W tym oknie transferowym cele trójmiejskich drużyn są diametralnie różne. Lechia zamierza wzmocnić tyły, a zatem priorytetami są uniwersalny obrońca i defensywny pomocnik. Natomiast Arka, która jesienią miała w ekstraklasie najsłabszą ofensywę, szuka piłkarzy, którzy poprawią jakość gry w ataku. Już zdecydowano się na byłego napastnika reprezentacji Peru, Juniora Rossa.

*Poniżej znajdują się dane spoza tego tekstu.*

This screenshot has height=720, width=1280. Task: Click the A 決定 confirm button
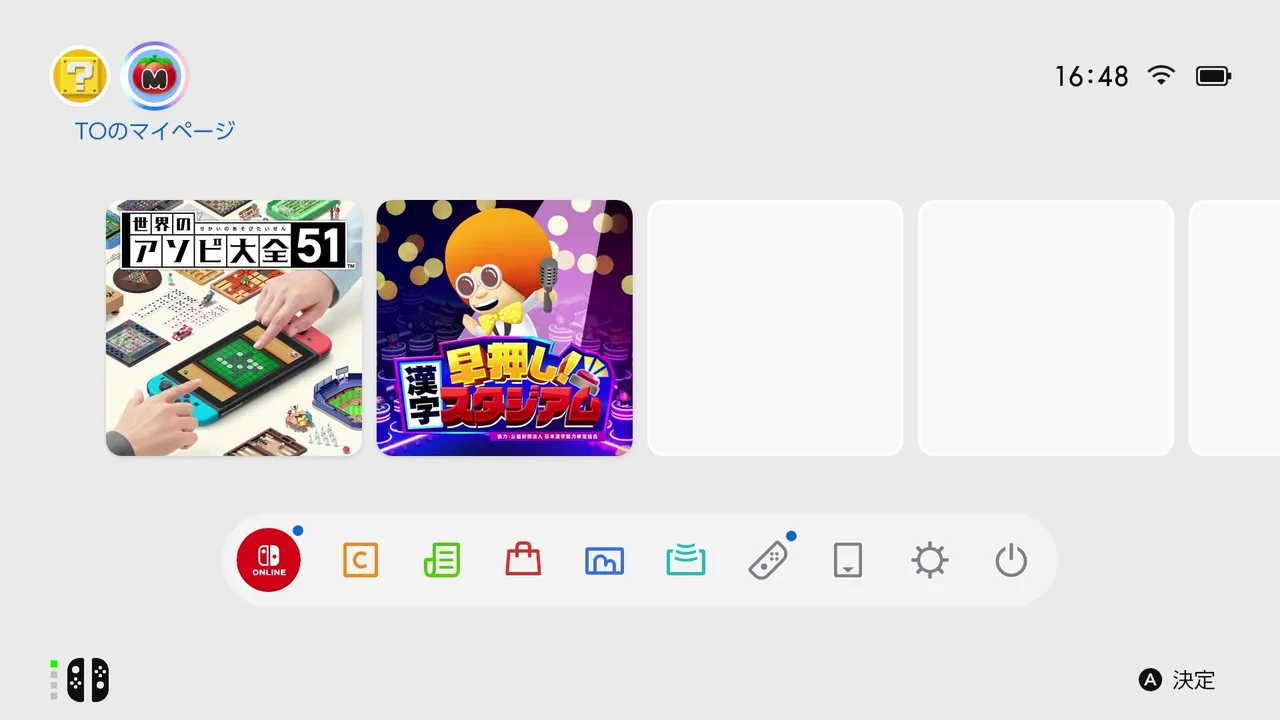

To na razie jedyna transakcja dokonana na naszym rynku. Więcej powinno być ich po 1 stycznia, gdy będzie można negocjować nie tylko piłkarzami, którzy mieli umowy ważne do końca 2010 roku, ale także z tymi, którym angaże z dotychczasowymi pracodawcami wygasają 30 czerwca 2011 roku.
To tych ostatnich graczy należy Justice Majabvi. 26-letni defensywny pomocnik przez transferowe portale internetowe wyceniany jest na 600 tysięcy euro, ale jeśli Lechia zdecydowałaby się na jego wykupienie już zimą, to zapewne cenę odstępnego uda się zbić co najmniej trzykrotnie.
Mierzący 170 centymetrów wzrostu piłkarz siedmiokrotnie zagrał w reprezentacji Zimbabwe, strzelając jednego gola. Obecnie jest podstawowym zawodnikiem kadry w eliminacjach Pucharu Afryki 2012 roku.
Do Europy trafił na początku 2009 roku. LASK Linz to na razie jego jedyny klub na naszym kontynencie. W dziesiątej obecnie drużynie austriackiej Bundesligi Majabvi ma pewne miejsce w "11". Jesienią zagrał w 16 meczach ligowych oraz dwóch pucharowych. Łącznie przez dwa lata wystąpił w 67 spotkaniach oficjalnych ekipy z Linzu.
Lechia już teraz szuka defensywnego pomocnika, gdyż praktycznie nie ma alternatywny na tej pozycji dla kapitana drużyny, Łukasza Surmy, który kontrakt w Gdańsku ma ważny do końca 2011 roku.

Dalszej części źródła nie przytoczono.